Recursive let-bindings

Recursive declarations are similar to lambdas in the sense that we use a variable before it is fully defined − hence before it is typed. So for the very same reason, we must annotate the variables that we define recursively.

Including gradual types into this

Those annotations seem like a reasonable trade-off, but it breaks compatibility with existing untyped code. The obvious solution is to add a default type annotation if none is given by the programmer, which must be the gradual type if we want the body to type and still stay sound.

So an unannotated function λx.e is just syntactic sugar for λx:?.e.

That's nice, but what do we do with it?

The essence of the gradual type is that a value of type ? can be used in place of anything, and any value can be used where the type ? is expected. So in this case, the function will work exactly as it would in the untyped world: the argument can be used as a value of any type inside the body, and any value can be passed as argument.
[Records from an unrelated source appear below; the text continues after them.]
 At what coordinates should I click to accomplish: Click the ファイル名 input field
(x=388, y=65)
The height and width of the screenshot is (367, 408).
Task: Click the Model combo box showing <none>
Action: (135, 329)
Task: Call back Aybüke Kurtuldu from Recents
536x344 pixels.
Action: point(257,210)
(The concept of gradual typing also includes adding explicit casts at the boundaries between the typed and untyped worlds so that runtime type errors appear reliably at the right place, but as we do not touch the nix interpreter itself, this is out of scope for this project).

Working around the lack of polymorphism

The first use of gradual typing is a transitional one: we plan to use it to type legacy code, waiting for it to be rewritten in a typed way.
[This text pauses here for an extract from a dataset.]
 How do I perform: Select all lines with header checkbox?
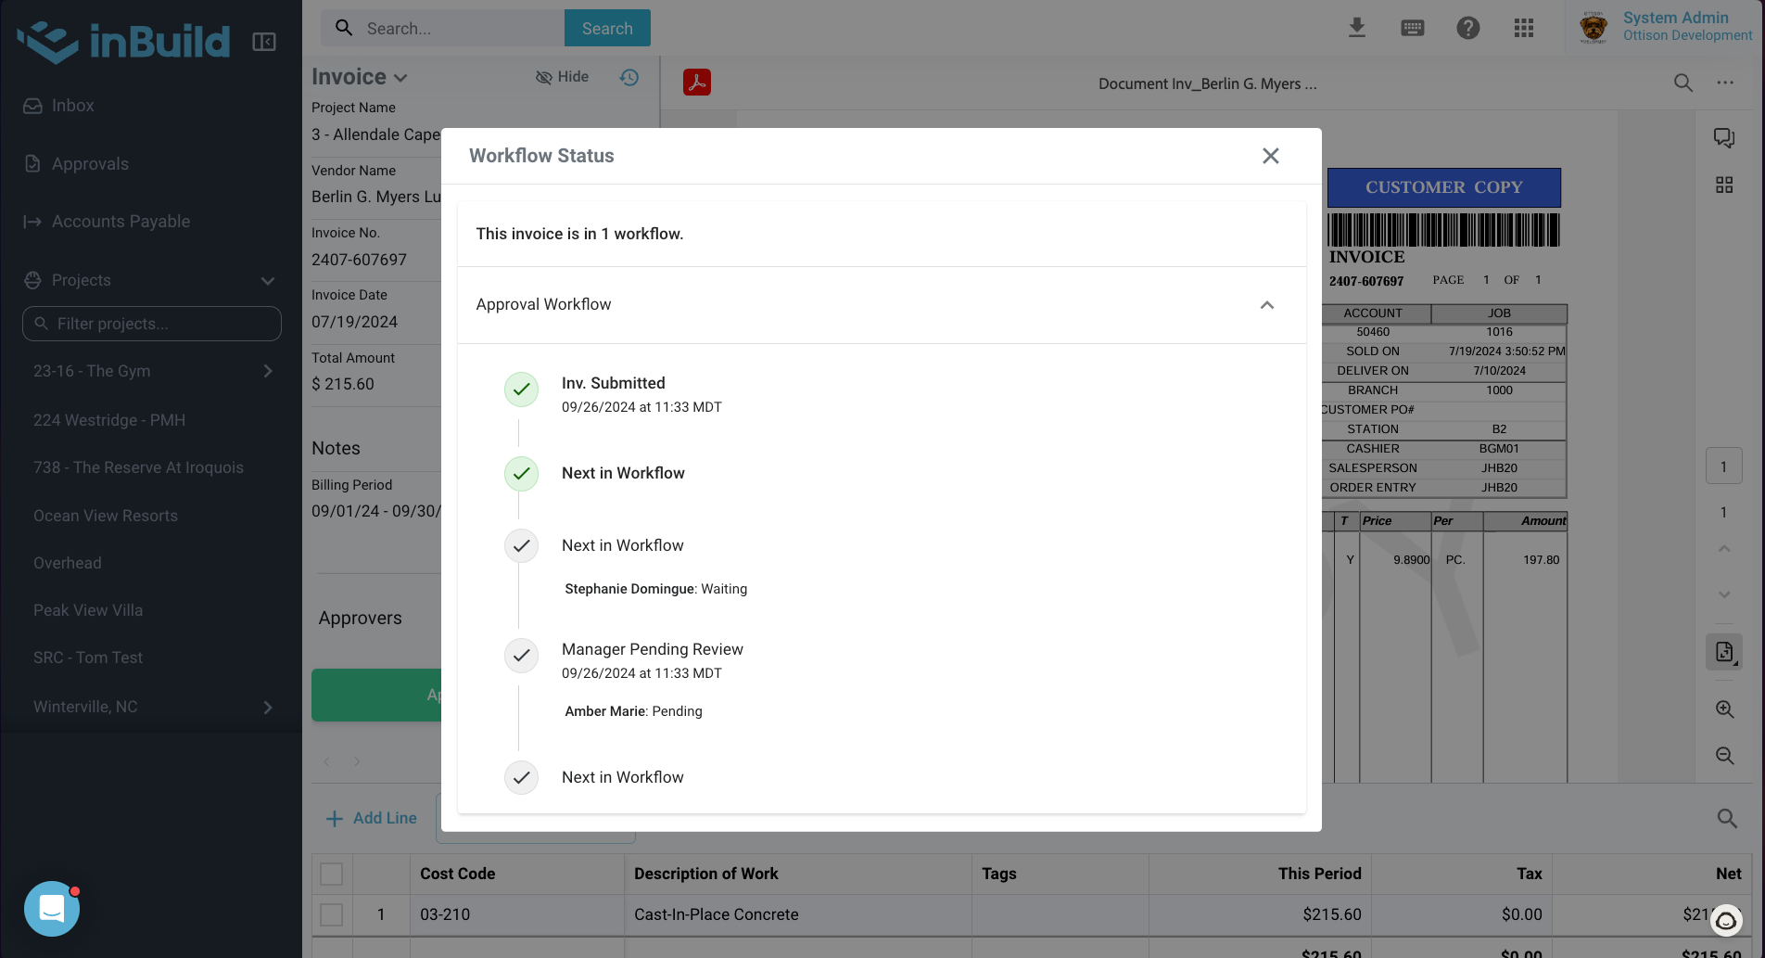332,874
Another use, which is also (I hope) a transitional one is to mitigate the weaknesses of the type system (waiting for it to be improved of course). In particular, there is currently no polymorphism for now (because we don't know how to make polymorphism work with records and − ironically − gradual typing). This is rather annoying, mainly because some basic functions (head, tail, fix, …) are polymorphic (and typing them otherwise wouldn't make sense). There are people working on this, and hopefully a solution will land soon, but in the meantime, we have to deal with the absence of polymorphism.

For some really basic and important functions, we may hardcode some typing rules to implement in an ad-hoc way the missing polymorphism. But as we can't do this for every function, an acceptable solution is to type the other one gradually (so for example the identity function could be typed by ? → ? or the head function by [? ?*] → ?. This would of course be rather imprecise in some cases, but nonetheless allows us to give a useful type to those polymorphic functions.

Some examples

Let's now see some real nix code. This is an example from the first post of this blog

Gradual typing of a function

x:
if isInteger x then
  toString x
else if isBool x then
  x
else
  raise "Invalid argument"

If we leave this as such, the type-checker will understand it as:

(x::?):
if isInteger x then
  toString x
else if isBool x then
  x
else
  raise "Invalid argument"

In this case, it will try to type the body under the assumption that x is of type ?, see that in this case the return type may be String or Bool, and thus type the whole function as ? → (String ∨ Bool).

With a type annotation

Now, suppose the programmer adds a type annotation to the argument:

(x::Int ∨ Bool):
if isInteger x then
  toString x
else if isBool x then
  x
else
  raise "Invalid argument"

The type-checker will now type the body under the assumption that x is of type Int ∨ Bool. Like in previous case, he will find a type String ∨ Bool, and deduce a type (Int ∨ Bool) → (String ∨ Bool) for the body.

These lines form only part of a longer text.